# Work order
Each line of the listing that contains "target" should be found and copied.

# Exercise materials
┄┄┄┄┄┄┄┄┄┄┄┄┄┄┄┄┄┄┄┄

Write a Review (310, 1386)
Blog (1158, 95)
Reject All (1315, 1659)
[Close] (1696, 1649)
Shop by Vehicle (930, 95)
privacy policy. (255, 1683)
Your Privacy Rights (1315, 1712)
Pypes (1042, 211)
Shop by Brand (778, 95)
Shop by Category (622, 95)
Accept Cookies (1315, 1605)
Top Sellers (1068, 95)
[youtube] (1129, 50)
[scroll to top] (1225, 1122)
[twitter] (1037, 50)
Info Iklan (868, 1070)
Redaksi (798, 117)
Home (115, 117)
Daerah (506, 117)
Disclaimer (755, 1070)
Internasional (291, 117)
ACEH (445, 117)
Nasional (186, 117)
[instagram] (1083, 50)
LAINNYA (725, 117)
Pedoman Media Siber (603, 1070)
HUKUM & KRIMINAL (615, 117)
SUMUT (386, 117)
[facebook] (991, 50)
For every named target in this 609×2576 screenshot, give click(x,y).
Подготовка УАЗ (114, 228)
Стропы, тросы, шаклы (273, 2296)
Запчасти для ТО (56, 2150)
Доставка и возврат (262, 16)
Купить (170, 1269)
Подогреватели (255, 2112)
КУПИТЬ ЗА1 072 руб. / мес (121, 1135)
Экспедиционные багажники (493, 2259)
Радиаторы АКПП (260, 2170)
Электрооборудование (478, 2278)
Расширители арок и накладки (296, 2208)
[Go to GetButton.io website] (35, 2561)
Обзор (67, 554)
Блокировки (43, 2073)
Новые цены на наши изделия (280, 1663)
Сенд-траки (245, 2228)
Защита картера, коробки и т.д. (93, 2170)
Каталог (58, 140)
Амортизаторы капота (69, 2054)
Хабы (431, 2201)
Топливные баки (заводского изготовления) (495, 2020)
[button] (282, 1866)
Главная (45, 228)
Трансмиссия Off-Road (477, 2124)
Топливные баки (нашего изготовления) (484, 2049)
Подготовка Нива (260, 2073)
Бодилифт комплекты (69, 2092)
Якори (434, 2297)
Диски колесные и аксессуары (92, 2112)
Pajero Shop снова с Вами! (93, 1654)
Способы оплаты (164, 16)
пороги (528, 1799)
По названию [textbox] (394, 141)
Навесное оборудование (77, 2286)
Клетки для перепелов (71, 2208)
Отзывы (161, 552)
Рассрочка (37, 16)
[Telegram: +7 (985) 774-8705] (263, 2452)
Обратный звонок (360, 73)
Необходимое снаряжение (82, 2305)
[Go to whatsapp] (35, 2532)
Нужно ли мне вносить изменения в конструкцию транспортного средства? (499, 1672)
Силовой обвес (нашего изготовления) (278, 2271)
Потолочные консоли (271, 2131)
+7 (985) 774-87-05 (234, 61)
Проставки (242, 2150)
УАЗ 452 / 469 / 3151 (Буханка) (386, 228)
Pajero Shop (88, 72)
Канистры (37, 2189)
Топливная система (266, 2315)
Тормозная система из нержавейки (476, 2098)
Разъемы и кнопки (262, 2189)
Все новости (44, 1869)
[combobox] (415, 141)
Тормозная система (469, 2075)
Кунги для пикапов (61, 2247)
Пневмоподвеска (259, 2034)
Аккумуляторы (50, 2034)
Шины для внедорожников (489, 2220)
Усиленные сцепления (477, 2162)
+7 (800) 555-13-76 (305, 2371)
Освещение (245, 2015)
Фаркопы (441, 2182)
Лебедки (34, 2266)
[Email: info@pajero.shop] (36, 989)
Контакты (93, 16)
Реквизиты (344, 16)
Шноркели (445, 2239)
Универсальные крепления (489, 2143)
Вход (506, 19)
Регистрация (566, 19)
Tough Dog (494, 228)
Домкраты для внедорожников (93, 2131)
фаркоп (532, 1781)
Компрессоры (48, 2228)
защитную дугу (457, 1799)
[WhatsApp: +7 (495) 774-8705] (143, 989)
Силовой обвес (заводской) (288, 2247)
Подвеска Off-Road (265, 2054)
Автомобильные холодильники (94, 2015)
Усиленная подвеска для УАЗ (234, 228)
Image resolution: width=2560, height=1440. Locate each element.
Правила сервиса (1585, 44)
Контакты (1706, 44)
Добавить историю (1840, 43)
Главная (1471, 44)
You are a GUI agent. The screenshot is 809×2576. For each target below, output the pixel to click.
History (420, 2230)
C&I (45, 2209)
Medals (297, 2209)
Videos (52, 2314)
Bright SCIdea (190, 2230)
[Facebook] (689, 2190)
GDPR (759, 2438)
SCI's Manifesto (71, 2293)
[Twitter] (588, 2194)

┄┄┄┄┄┄┄┄┄┄┄┄┄┄┄┄┄┄┄┄

# Solution
For every named target in this 609×2576 screenshot, give click(x,y).
You are a GUI agent. The screenshot is 809×2576. For each target below, output the pixel to click.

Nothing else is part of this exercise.